Copy out the data in full and exactly, passing over the pictures.

▶ _Source material_
____

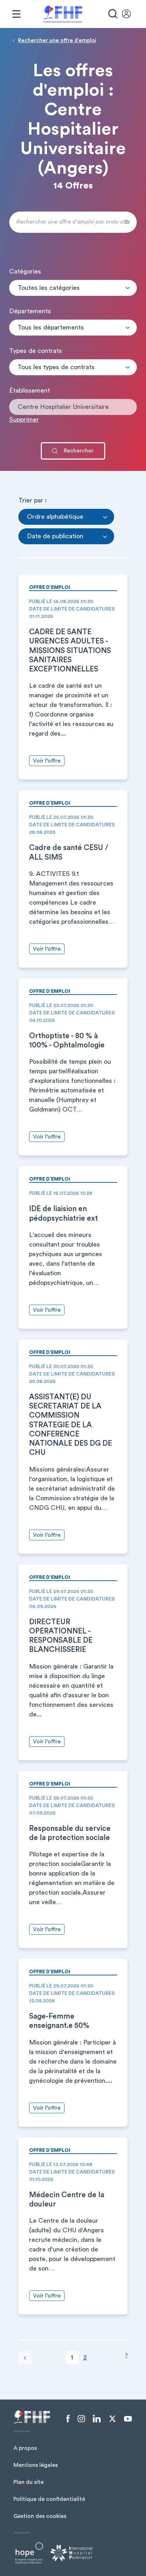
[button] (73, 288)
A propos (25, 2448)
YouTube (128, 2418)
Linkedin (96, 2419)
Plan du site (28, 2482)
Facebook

____

▶ _Solution to this problem_
[button] (73, 288)
A propos (25, 2448)
YouTube (128, 2418)
Linkedin (96, 2419)
Plan du site (28, 2482)
Facebook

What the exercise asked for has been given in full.